In short, sometimes, like at work, with children, in a personal life, your best just doesn't emerge like one would want it to do.
"We had a little bit of a bulls eye two years ago when we had Rasheed (Marshall) and Kay Jay (Harris)," Rodriguez said. "We were ranked in the top 10 and everybody said ‘Boy, they did not handle it well then.' I thought our guys handled it okay for the most part. I made some mistakes by putting too much pressure on them and expecting too much. We lost to Virginia Tech that year and were 8-1 with two games to go. You win either one and you go to the BCS. Up until that point, the last two games, I thought they handled it okay. We just didn't play well in the last two games and it cost us a BCS berth.
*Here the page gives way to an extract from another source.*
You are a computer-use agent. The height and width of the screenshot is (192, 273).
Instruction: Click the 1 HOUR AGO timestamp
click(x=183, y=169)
"There were a lot of things we didn't do very well (against ECU) and our guys know that. You can talk to most of our guys and they will tell you that. But we are still 4-0. You can't be any better than that. So I don't get worried about what fans' expectations are. I am not going to put the same pressures on the players that we have to win by a certain amount or that we are unhappy with an ugly win, not that the last win was ugly."
A testament to maturity. Now if only the entire fan base would even aspire to that level.